Exercise 6: Matrix Transpose


In this first exercise you will learn:

  • How to create a simple matrix transpose kernel.
  • How to allocate and use local memory.
  • How to synchronize work-groups.
  • How different work-group sizes effect performance.

Matrix transpose is a very useful operation when working in linear algebra applications and can be performed efficiently on a GPU.

A matrix transpositions switches the dimensions of a matrix, for example:

A = [1, 2, 3]  =>  A` = [1, 4, 7]
    [4, 5, 6]           [2, 5, 8]
    [7, 8, 9]           [3, 6, 9]

1.) Write a SYCL kernel for transposing matrices

For the purposes of this exercise the source file provides a stub that defines a simple matrix class, whose data can be retrieved using the data member function and can be printed for evaluating the results using the print member function. Note for representation purposes print will display in row-major linearization.

Define a SYCL kernel function that takes an input matrix and an output matrix, and assigns the elements of the input the transposed position in the output. As a hint try calculating the the row-major and column-major liniearizations of the id.

It's recommended that you use a 2-dimensional range for the parallel_for.

Try observing that no matter how you change the linearization the performance will be largely unaffected.

2.) Use local memory to improve global memory coalescing

Create a local accessor (an accesor with the access::target::local access target), remember a local accessor must have the access::mode::read_write access mode. The constructor the local accessor just takes a range specifying the number of elements to allocate per work-group and the handler.

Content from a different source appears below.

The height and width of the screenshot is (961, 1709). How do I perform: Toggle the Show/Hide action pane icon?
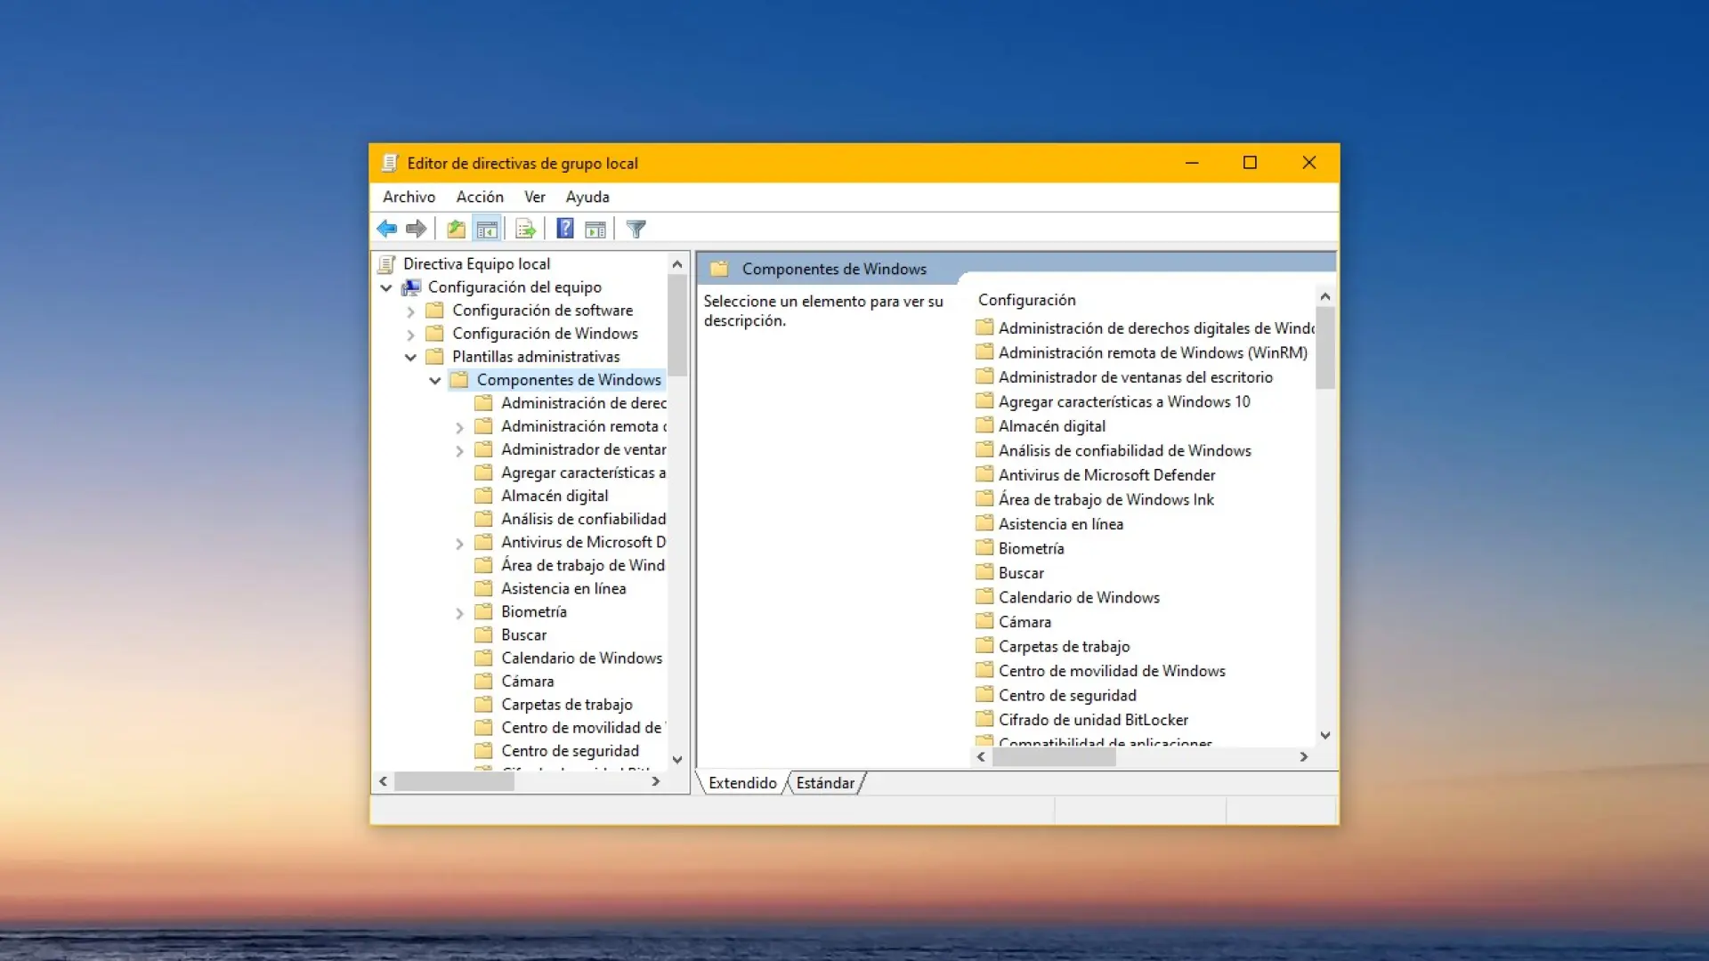click(595, 229)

Once you've created an accessor pass it to the SYCL kernel function as you did the buffer accessors. You can then copy the elements of global memory from the buffer accessor to local memory in the local accessor.

Make sure to read coalesce the reads from global memory and then assign into local memory already transposed so that the writes to global memory can also be coalesced.

You should be able to observe a performance gain from doing this.

3.) Try different work-group sizes

Try using different work-group sizes for you SYCL kernel function. Remember you will have to specify an nd_range in order to specify the local range.

Work-group sizes you could try are 8x8, 16x16, 16x32. Note that some of these may not work if your GPU does not support work-groups that large.

Remember you can query the maximum work-group size using the device class' get_info member function.